Pictures aside, the data must be reproduced exactly.

Data
▬▬▬▬▬▬
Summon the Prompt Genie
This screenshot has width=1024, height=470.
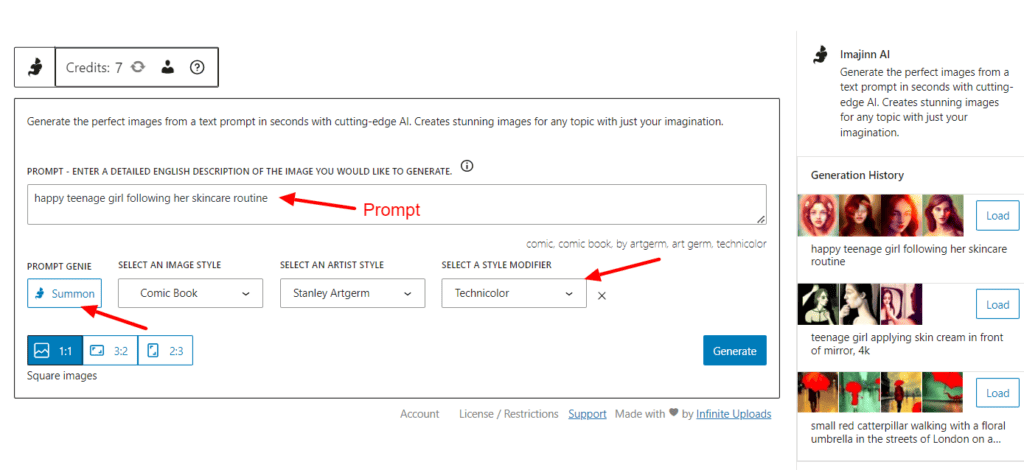64,293
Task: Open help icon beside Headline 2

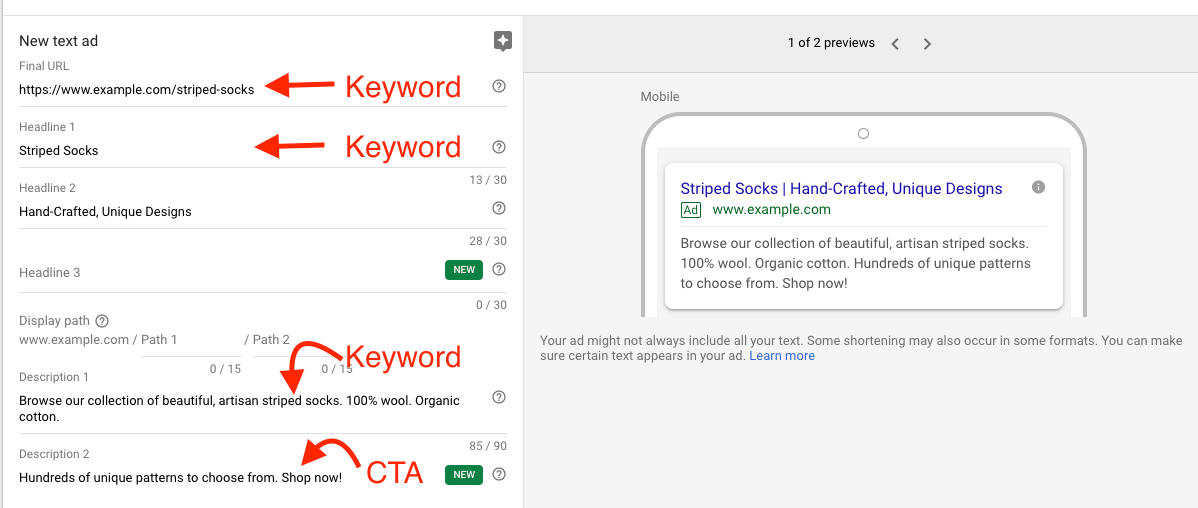Action: pos(499,209)
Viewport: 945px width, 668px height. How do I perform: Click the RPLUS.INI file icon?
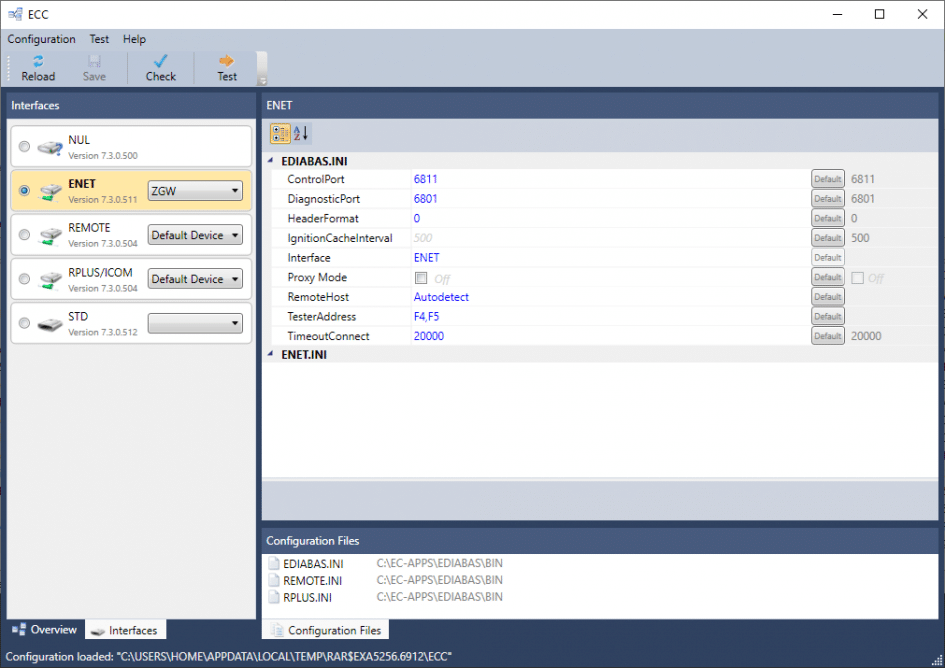click(x=274, y=598)
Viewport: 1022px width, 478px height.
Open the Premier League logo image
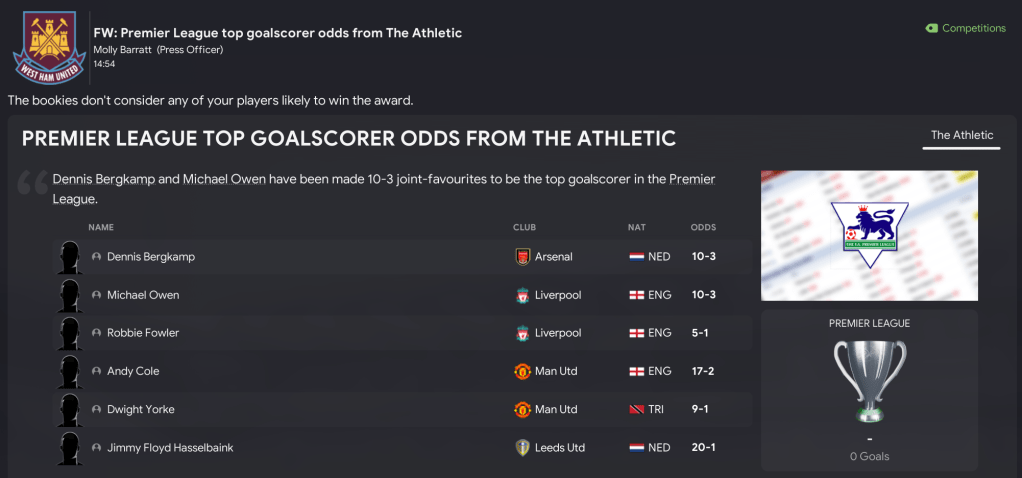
▬▬▬▬▬▬
Reply
Summon the Prompt Genie
This screenshot has width=1024, height=470.
64,293
Task: Open help icon beside Headline 2

Action: pos(499,209)
Viewport: 945px width, 668px height. How do I perform: Click the RPLUS.INI file icon?
click(x=274, y=598)
Viewport: 1022px width, 478px height.
Open the Premier League logo image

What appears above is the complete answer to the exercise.